Corporate Buyers
Nah, the brand doesn't have that sort of power anymore.
If you can get close to a price of an iphone then I don;t think it will attract corpoate Buyers.
I do like a physical keyboard on a phone but under £200 please.
Out of thousands of smartphone vendors, TCL's BlackBerry Mobile unit represents one of a tiny handful targeting enterprise users. But its two QWERTY models to date have been priced at a premium, north of £500. Unveiled at IFA this week, budget model the KEY2 LE cuts costs in a bid to attract the corporate bulk buyers. The …

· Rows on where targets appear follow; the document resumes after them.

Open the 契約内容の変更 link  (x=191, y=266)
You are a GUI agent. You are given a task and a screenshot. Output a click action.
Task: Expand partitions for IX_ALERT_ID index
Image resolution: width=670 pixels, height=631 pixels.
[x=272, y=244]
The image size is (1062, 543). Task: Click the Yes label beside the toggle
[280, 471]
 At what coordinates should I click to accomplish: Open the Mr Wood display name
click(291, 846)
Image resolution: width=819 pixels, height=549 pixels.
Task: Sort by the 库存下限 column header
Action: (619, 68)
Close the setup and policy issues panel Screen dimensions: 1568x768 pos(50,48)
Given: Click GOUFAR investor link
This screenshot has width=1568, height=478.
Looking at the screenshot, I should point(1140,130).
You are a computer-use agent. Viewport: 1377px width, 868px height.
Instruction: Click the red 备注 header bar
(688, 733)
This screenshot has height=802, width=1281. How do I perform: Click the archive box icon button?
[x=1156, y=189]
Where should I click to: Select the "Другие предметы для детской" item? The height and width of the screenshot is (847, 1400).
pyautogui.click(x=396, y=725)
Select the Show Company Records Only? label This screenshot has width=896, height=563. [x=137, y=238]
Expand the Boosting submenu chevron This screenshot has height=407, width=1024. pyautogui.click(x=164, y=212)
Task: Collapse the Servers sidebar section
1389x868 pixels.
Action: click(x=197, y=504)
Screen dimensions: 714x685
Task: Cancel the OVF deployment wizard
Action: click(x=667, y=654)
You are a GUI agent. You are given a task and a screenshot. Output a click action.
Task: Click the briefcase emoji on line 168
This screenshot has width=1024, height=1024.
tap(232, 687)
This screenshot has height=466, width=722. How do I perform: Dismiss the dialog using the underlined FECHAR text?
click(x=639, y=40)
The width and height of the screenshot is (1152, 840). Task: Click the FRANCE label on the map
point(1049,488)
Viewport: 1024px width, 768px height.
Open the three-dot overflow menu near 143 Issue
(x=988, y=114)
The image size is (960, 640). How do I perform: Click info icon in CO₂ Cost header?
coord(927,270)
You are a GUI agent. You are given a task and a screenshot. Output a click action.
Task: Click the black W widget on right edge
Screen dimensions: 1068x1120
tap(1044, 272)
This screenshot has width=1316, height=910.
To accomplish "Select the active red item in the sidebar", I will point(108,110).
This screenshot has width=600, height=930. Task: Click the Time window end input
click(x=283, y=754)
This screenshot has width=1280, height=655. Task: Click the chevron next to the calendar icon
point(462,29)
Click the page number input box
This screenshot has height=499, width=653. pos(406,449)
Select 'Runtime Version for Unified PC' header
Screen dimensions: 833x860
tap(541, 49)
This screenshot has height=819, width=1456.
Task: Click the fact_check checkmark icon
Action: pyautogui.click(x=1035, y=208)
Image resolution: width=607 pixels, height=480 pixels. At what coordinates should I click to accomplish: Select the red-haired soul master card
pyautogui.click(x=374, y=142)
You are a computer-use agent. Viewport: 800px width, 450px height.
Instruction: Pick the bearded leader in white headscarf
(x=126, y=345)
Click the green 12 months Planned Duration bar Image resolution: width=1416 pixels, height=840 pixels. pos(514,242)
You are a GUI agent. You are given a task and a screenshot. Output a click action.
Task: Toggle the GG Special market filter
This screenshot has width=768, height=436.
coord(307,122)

I think the physical keyboard on the more expensive model is like a laptop touch pad as well as separate real clicky buttons. Which sounds more expensive than an ordinary keyboard or a touch screen.
The eReaders would benefit from a home, menu, back, and pair of page turn buttons. The old Sony PRS350 is nice. Sadly most ereaders save money (very little as eink screens are madly expensive) by only having a power button.
The three or four Android touch areas would be better as six physical buttons, plus the two or three on side. Having to use a touch area on LCD is STUPID for the Camera. My older Android phone could use a button on the side for "take" and the volume for zoom. The newer designs are designed to be shaken or dropped when taking a photo.
I blame Steve Jobs, Jony Ives, Google and Sinofsky & Co for all our GUI ills.
If they had only increased the screen to do super wide mode instead of that tiny keyboard. I much rather go along with an $25 BT keyboard. This is only for Blackberry nostalgics or people writing a lot on their mobile devices for with there are lots of far better options. (like putting a LTE card in your laptop)
I still happily use my Blackberry Priv, with the sliding screen that exposes the QWERTY keyboard, being my favourite feature (and irrisistible to fiddle with). Whilst a physical keyboard is great, above all, I like a big screen and the KEY2s lose an inch, due to the permanently exposed keyboard.
Think I'll stick with the Priv for now.